Target is ditching the junk food in some aisles, because you have no impulse control and your arm shoots out like Peter Sellers at the end of “Dr. Strangelove” when you see a bag of something sweet and salty. More on this in Friday’s column, but I will say this: I’d rather see sacks of food I won’t buy than covers of magazines that range from “Glossy Ninnies in Break-up Drama” to “428 ways to have a hot butt in four minutes” to Cosmo’s tips for being a sexbot. Just saying. And by “just saying” I mean “I’m phrasing something in which I have a strenuous opinion in a non-committal way to blunt any objections.
Netflix’s series “Narcos” is a perfect example of a limited series done well - a ten-ep story on the rise and fall of Pablo Escobar. Scarface + Miami Vice + Goodfellas, brisk and snappy without being melodramatic hagiography. Escobar was a monster, and the series doesn’t paint him otherwise. It also reminds you what the cocaine users of the 80s were funding. World’s Best Ever has rounded up a huge collection - sorry, it’s Trump debate night, a yuuuuuge collection of cocaine paraphernalia ads.
Like everyone else with a Netflix subscription, we’ve been bingeing on Narcos. And while watching crazy Pablo Escobar pile up and bury money in Colombia is great entertainment, we got pretty curious about where that money was ultimately coming from. In 1979, with one in ten adults using drugs on a regular basis, the American consumer was on fire, pumping an estimated $420 Million per week into Pablo’s pockets.
By the way, if you’re watching the show, avoid checking Wikipedia when new characters are introduced. There are no spoiler warnings.
THIS AGAIN Are you thinking it’s been at least a month since you read a long, morose article about the decline of McDonald’s? Here you go. This time it’s Bloomberg.
For the first time in at least three decades, McDonald’s this year will close more restaurants in the U.S. than it opens, for a net loss of 59 locations. Same-store sales in the U.S., where McDonald’s gets 30 percent of its revenue, have declined in eight of the past 10 quarters.
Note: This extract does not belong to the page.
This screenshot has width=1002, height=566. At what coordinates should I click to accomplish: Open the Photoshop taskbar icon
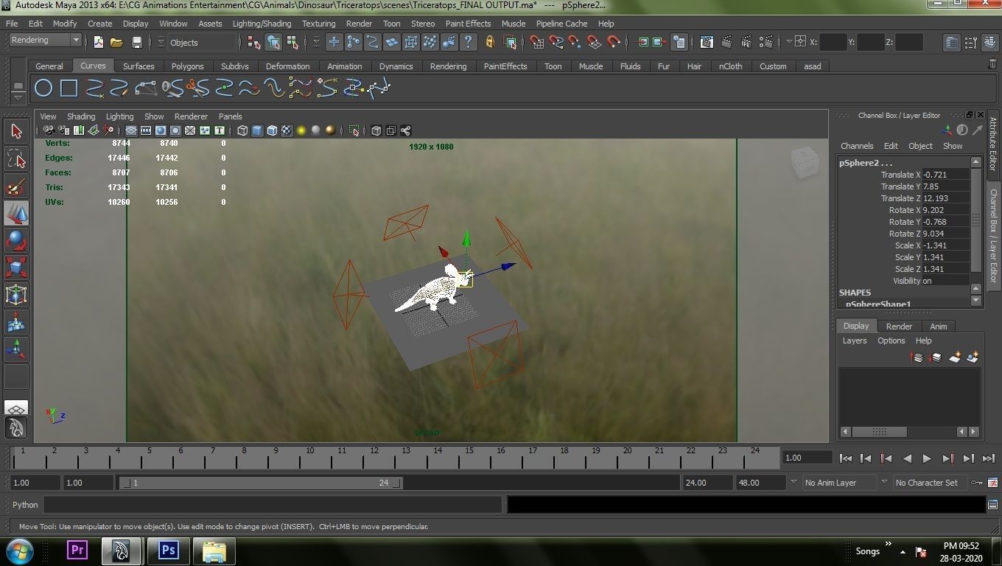click(x=169, y=550)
Of course, that’s 59 down from 100,485,945. Or something like that. The future of the chain probably rests on robotics, both in the kitchen and up front. It’s not an entirely happy thought - half the customers looking up at the menu, the other half looking down at their apps to order, one bored clerk, mechanical arms extending out the window to hand you your bag. But it’s hard to see how they fix their biggest problem: a huge segment of their market decamped for the fast-casual joints, which, in “There Will Be Blood” terms, have eaten their burgers and drunk their milkshakes. There would seem to be a niche for smaller burgers that can be consumed in quantity, like the old Henry's chain. The term "slider" has gotten some respect recently, as long as the people selling it aren't White Castle.
MOVIES Out of nowhere, someone decided to praise the “Ferry Scene” in “War of the Worlds.” It’s worth it. The movie flags a bit in Tim Robbins’ basement, and yes, the ending feels as if it was tailored to keep you from leaving the theater without your heart completely minced into red slurry. But it’s an incredible film, brutal and relentless. I still think the aliens would have figured out the microbe problem ahead of time, but it’s a small beef. The sequence in which the first tripod reveals itself and makes that sound is terrifying, and I still remember sitting in an empty theater in the middle of the afternoon feeling sick.
That's it; hope you get outside this afternoon. This is one of the best autumns ever, so far.